Produce all the records again exactly as they stand.

═════ Material for this task ═════

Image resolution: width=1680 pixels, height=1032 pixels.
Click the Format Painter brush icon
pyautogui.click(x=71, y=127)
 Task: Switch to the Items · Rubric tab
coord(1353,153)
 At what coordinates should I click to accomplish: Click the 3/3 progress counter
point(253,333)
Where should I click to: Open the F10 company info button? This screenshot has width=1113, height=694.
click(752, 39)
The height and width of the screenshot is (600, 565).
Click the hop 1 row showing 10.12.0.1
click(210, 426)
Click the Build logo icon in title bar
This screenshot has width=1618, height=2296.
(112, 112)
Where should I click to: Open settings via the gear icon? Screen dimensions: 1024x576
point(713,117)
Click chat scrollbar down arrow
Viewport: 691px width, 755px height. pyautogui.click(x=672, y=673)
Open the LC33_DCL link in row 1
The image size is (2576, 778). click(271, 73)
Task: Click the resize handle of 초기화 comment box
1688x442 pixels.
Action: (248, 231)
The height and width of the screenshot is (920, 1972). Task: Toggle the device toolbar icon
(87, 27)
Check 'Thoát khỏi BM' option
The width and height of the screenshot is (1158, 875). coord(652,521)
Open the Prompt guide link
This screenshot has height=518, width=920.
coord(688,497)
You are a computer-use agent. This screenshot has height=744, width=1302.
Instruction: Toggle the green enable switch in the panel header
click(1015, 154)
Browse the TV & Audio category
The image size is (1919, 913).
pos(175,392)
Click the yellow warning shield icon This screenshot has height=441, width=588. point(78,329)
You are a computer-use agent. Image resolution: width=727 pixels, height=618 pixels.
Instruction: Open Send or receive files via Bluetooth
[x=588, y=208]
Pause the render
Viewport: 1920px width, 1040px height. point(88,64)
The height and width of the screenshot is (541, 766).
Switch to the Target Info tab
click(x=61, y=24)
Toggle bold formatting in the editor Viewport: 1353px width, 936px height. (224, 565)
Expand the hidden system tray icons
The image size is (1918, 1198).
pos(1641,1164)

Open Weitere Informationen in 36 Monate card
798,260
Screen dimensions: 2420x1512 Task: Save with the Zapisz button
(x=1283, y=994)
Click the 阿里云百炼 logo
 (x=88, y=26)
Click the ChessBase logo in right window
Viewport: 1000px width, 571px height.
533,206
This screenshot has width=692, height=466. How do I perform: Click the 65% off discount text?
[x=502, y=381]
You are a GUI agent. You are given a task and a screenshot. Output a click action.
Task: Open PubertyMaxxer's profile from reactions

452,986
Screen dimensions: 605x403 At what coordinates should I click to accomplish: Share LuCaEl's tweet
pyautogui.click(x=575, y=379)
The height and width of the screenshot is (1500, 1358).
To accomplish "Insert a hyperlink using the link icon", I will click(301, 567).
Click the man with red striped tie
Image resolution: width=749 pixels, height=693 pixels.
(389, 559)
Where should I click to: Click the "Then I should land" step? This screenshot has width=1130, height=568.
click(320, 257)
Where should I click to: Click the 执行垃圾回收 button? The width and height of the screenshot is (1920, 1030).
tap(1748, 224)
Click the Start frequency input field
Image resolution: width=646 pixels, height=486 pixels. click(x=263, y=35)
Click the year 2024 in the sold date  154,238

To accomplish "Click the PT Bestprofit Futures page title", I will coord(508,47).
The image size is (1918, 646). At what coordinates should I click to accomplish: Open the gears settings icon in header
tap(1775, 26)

═════

#### Exercise response:
Image resolution: width=1680 pixels, height=1032 pixels.
Click the Format Painter brush icon
pyautogui.click(x=71, y=127)
 Task: Switch to the Items · Rubric tab
coord(1353,153)
 At what coordinates should I click to accomplish: Click the 3/3 progress counter
point(253,333)
Where should I click to: Open the F10 company info button? This screenshot has width=1113, height=694.
click(752, 39)
The height and width of the screenshot is (600, 565).
Click the hop 1 row showing 10.12.0.1
click(210, 426)
Click the Build logo icon in title bar
This screenshot has width=1618, height=2296.
(112, 112)
Where should I click to: Open settings via the gear icon? Screen dimensions: 1024x576
point(713,117)
Click chat scrollbar down arrow
Viewport: 691px width, 755px height. pyautogui.click(x=672, y=673)
Open the LC33_DCL link in row 1
The image size is (2576, 778). click(271, 73)
Task: Click the resize handle of 초기화 comment box
1688x442 pixels.
Action: (248, 231)
The height and width of the screenshot is (920, 1972). Task: Toggle the device toolbar icon
(87, 27)
Check 'Thoát khỏi BM' option
The width and height of the screenshot is (1158, 875). coord(652,521)
Open the Prompt guide link
This screenshot has height=518, width=920.
coord(688,497)
You are a computer-use agent. This screenshot has height=744, width=1302.
Instruction: Toggle the green enable switch in the panel header
click(1015, 154)
Browse the TV & Audio category
The image size is (1919, 913).
pos(175,392)
Click the yellow warning shield icon This screenshot has height=441, width=588. point(78,329)
You are a computer-use agent. Image resolution: width=727 pixels, height=618 pixels.
Instruction: Open Send or receive files via Bluetooth
[x=588, y=208]
Pause the render
Viewport: 1920px width, 1040px height. point(88,64)
The height and width of the screenshot is (541, 766).
Switch to the Target Info tab
click(x=61, y=24)
Toggle bold formatting in the editor Viewport: 1353px width, 936px height. (224, 565)
Expand the hidden system tray icons
The image size is (1918, 1198).
pos(1641,1164)

Open Weitere Informationen in 36 Monate card
798,260
Screen dimensions: 2420x1512 Task: Save with the Zapisz button
(x=1283, y=994)
Click the 阿里云百炼 logo
 (x=88, y=26)
Click the ChessBase logo in right window
Viewport: 1000px width, 571px height.
533,206
This screenshot has width=692, height=466. How do I perform: Click the 65% off discount text?
[x=502, y=381]
You are a GUI agent. You are given a task and a screenshot. Output a click action.
Task: Open PubertyMaxxer's profile from reactions

452,986
Screen dimensions: 605x403 At what coordinates should I click to accomplish: Share LuCaEl's tweet
pyautogui.click(x=575, y=379)
The height and width of the screenshot is (1500, 1358).
To accomplish "Insert a hyperlink using the link icon", I will click(301, 567).
Click the man with red striped tie
Image resolution: width=749 pixels, height=693 pixels.
(389, 559)
Where should I click to: Click the "Then I should land" step? This screenshot has width=1130, height=568.
click(320, 257)
Where should I click to: Click the 执行垃圾回收 button? The width and height of the screenshot is (1920, 1030).
tap(1748, 224)
Click the Start frequency input field
Image resolution: width=646 pixels, height=486 pixels. click(x=263, y=35)
Click the year 2024 in the sold date  154,238

To accomplish "Click the PT Bestprofit Futures page title", I will coord(508,47).
The image size is (1918, 646). At what coordinates should I click to accomplish: Open the gears settings icon in header
tap(1775, 26)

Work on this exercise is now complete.